International sales of approximately $5.2 million and $9.5 million accounted for
approximately 48% and 44% of the Company's total revenue for the first quarter
of 1998 and 1997, respectively. The dollar decrease in the first quarter of 1998
is attributable to the same factors that resulted in the decrease in total
product revenue described above under "-- Product Revenue."

     The Company prices, invoices and collects international sales primarily in
United States dollars. To date, currency fluctuations have not had a material
effect on the Company's results of operations and financial condition.

     FACTORS AFFECTING REVENUE. The Company has experienced a decrease in sales
volumes since 1995 and a decrease in sales prices during various periods since
1995, which decreases the Company believes are primarily attributable to
increased competition, particularly the increase during 1997 in competition in
the networking applications software market, as well as to technological changes
in the market. Looking forward, the Company anticipates that some or all of
these trends will continue, and believes that the Company's future is
substantially dependent on the ability of the Company (i) to create greater
focus on specific product opportunities and customer needs within the Company's
product categories, (ii) to formulate and implement its sales and distribution
strategies to most effectively take advantage of strategic opportunities in its
various product categories, (iii) to successfully develop new product strategies
and to timely release new products and product enhancements, (iv) to take
advantage of the emerging web-based networking applications software market and
the continued development of such market and (v) to enter into and implement
strategic alliances and OEM relationships to develop necessary products or
technologies, to expand the Company's distribution channels or to jointly market
or gain market awareness for the Company's products. If the Company is
unsuccessful in any such regard, or if the web-based networking applications
software market does not develop as anticipated by the Company, the Company
believes that the trends described above will continue to have a material
adverse effect on the Company's business, results of operations and financial
condition. Even if the Company is successful in implementing new product
strategies, there can be no assurance that it will result in a material
improvement in the Company's business, results of operations or financial
condition.

     The number of the Company's employees decreased significantly during 1997
and the first quarter of 1998, both prior to and following the Company's 1997
restructurings, as a result both of the restructurings and significant
competition for qualified personnel in the industry. The Company believes that
this decrease, which resulted in significant turnover in the Company's U.S.
sales force, contributed to the decline in revenue for the first quarter of
1998. In connection with the 1997 restructurings, the Company reduced its
workforce by approximately 320 employees in total. The Company has experienced
additional attrition during late 1997 and the first quarter of 1998. As a result
of the Company's December 1997 restructuring, which included a workforce
reduction involving approximately 21 employees, and attrition experienced in the
first quarter of 1998, the number of the Company's employees has decreased from
approximately 350 at December 31, 1997 to approximately 280 at March 31, 1998.

Provided information.

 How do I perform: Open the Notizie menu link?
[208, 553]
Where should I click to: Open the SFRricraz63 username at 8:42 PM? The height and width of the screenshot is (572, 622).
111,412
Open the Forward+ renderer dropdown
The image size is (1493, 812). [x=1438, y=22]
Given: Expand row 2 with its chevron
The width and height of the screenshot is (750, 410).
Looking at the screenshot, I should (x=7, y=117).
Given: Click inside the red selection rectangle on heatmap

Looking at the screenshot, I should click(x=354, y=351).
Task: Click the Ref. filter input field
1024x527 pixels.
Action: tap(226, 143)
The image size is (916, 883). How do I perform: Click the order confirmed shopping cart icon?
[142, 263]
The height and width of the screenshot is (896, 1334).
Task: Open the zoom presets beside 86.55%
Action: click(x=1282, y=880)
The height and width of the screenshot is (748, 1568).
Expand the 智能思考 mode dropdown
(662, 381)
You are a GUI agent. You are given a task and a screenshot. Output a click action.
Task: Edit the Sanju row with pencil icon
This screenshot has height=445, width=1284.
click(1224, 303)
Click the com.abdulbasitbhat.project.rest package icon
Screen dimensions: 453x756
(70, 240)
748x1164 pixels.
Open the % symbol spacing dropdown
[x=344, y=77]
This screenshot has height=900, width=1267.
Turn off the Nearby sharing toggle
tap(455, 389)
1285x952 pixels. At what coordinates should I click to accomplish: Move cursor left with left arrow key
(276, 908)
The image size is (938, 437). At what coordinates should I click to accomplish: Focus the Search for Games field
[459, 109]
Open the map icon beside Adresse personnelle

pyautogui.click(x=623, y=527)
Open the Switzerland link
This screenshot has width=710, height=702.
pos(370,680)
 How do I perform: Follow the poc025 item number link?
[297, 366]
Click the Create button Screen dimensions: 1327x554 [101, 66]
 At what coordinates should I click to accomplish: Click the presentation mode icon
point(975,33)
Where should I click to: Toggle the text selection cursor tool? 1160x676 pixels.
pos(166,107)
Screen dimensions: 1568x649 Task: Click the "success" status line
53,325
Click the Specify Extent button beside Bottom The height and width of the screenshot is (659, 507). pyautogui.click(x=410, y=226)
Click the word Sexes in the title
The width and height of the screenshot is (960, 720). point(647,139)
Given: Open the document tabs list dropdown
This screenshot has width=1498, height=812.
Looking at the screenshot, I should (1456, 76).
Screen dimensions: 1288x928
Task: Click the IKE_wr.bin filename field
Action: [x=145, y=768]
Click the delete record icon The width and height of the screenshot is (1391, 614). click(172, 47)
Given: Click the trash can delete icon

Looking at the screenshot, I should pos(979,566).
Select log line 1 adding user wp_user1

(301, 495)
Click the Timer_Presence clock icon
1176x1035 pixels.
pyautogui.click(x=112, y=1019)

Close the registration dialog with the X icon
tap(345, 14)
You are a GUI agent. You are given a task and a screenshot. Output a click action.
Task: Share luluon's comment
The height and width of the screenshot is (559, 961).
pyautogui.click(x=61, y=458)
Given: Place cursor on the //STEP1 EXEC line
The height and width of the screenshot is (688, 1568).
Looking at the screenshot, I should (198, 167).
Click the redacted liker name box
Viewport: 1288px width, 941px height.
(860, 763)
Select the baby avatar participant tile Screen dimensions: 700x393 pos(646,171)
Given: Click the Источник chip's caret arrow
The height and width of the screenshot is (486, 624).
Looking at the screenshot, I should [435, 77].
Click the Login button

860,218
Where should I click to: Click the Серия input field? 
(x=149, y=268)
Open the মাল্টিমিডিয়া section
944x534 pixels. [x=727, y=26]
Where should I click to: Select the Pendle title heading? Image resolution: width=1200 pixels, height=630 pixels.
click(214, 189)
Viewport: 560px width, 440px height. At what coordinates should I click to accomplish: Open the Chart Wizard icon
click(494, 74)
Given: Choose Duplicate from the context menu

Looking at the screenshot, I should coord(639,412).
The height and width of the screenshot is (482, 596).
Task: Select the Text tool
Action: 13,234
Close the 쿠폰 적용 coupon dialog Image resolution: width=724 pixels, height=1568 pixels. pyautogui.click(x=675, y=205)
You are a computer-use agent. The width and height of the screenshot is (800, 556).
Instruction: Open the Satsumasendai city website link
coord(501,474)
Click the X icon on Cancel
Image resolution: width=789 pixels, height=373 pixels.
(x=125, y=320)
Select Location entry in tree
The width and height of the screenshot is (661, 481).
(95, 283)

Instruction. Continue the financial report excerpt on the Company's revenue and workforce, picking up after its final sentence. The listing plays no part here and can be set aside.

Result of this task.
The Company's ability to maintain or increase revenue will depend in part on its
ability to retain, hire and train qualified personnel.



                                       14
<PAGE>   15

     During the third quarter of 1997, the Company increased its focus in the
United States on sales through distributors, value-added resellers, systems
integrators and OEMs rather than direct sales, including, among other things, by
entering into an agreement with a third party that provides for the sale by such
party on behalf of the Company of certain maintenance services, support services
and products in the U.S. and Canada, with certain limited geographic exclusivity
with respect to certain of such services. As noted above, the Company believes
that the transition to a more indirect sales model resulted in a disruption in
sales during the second half of 1997. While the third party arrangement
described above was intended to increase sales of the Company's products and
services in the U.S., there can be no assurance that such arrangement will be
successful or that sales of such products and services will not decrease as a
result. As noted above under "-- Service Revenue," service revenue was lower
than expected for the first quarter of 1998 due in part to an increase in sales
of support contracts through indirect channels. The Company continues to
evaluate its other distribution channels in the ordinary course of business.
Additional changes in distribution channels may adversely affect sales of the
Company's products and consequently may adversely affect the Company's business,
financial condition and results of operations, at least in the near term. Any
material increase in sales through indirect channels may have an adverse effect
on the Company's operating margins due to the lower per unit revenue realized by
the Company on sales through indirect channels if the Company is unable to
proportionately reduce selling, general and administrative expenses.

     See "-- Liquidity and Capital Resources" below for a description of certain
legal proceedings and Exhibit 99, "Cautionary Factors," for additional
discussion of the factors described above and other factors which may affect the
Company's business, financial condition and results of operations.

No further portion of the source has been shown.